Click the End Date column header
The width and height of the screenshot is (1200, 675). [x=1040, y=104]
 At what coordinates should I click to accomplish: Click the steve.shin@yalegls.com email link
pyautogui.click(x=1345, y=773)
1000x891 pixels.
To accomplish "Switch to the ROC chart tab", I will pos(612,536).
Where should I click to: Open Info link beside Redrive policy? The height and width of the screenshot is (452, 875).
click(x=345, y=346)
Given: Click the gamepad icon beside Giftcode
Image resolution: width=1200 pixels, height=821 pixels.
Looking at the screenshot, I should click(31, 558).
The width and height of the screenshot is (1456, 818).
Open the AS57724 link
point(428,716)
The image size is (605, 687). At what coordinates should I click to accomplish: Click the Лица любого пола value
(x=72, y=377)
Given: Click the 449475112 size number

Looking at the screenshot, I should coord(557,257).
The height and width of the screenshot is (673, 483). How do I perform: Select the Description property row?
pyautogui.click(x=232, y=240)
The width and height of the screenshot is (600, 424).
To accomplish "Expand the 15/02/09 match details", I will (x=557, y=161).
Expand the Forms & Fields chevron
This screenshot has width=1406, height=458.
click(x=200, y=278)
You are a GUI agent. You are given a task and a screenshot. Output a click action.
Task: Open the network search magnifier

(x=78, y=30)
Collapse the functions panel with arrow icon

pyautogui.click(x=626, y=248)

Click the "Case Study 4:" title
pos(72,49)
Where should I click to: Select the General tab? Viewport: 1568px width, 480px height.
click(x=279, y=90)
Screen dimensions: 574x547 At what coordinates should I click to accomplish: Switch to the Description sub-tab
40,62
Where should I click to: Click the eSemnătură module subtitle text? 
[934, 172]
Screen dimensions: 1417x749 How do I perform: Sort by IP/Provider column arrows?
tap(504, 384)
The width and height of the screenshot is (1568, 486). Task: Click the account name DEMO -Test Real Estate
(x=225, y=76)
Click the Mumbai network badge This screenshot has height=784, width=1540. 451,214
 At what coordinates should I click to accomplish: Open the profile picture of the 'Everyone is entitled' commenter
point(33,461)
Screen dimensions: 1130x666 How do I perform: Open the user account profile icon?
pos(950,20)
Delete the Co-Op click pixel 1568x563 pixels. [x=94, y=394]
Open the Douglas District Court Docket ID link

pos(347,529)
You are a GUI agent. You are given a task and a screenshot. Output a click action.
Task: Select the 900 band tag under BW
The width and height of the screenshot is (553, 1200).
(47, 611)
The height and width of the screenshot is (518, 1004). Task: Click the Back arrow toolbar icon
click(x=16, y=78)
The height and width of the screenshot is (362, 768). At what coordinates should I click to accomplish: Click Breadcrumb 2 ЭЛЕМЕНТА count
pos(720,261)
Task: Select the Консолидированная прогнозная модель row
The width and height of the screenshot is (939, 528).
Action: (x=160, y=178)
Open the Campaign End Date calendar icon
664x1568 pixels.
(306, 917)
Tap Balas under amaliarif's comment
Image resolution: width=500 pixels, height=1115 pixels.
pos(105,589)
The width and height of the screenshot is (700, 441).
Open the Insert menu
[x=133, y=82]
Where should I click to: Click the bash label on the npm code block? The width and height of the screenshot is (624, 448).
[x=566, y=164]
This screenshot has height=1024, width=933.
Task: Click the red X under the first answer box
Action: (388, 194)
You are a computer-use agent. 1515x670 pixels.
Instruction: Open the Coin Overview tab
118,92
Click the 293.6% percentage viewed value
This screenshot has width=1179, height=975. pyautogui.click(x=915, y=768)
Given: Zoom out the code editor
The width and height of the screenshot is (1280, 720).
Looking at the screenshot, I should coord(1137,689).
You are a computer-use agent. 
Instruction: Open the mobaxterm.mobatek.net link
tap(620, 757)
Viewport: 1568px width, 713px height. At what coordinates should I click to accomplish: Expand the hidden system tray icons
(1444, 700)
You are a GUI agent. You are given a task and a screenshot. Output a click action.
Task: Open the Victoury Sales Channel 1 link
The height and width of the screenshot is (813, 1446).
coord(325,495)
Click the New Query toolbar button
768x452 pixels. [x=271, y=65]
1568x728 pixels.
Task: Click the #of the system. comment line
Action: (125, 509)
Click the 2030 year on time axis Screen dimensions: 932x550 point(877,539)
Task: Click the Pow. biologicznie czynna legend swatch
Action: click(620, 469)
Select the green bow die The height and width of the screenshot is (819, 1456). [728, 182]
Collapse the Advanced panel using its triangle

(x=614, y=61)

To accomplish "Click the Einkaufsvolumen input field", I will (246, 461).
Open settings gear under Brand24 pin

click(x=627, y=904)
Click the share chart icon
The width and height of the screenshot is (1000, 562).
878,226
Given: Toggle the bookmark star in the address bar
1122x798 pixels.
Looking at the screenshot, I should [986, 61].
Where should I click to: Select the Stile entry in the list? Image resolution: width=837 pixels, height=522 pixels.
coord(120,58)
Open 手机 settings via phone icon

━━━━━━━━

Exercise: Go over the listing above and return each line with "chart".

Solution to this problem:
To accomplish "Switch to the ROC chart tab", I will pos(612,536).
Click the share chart icon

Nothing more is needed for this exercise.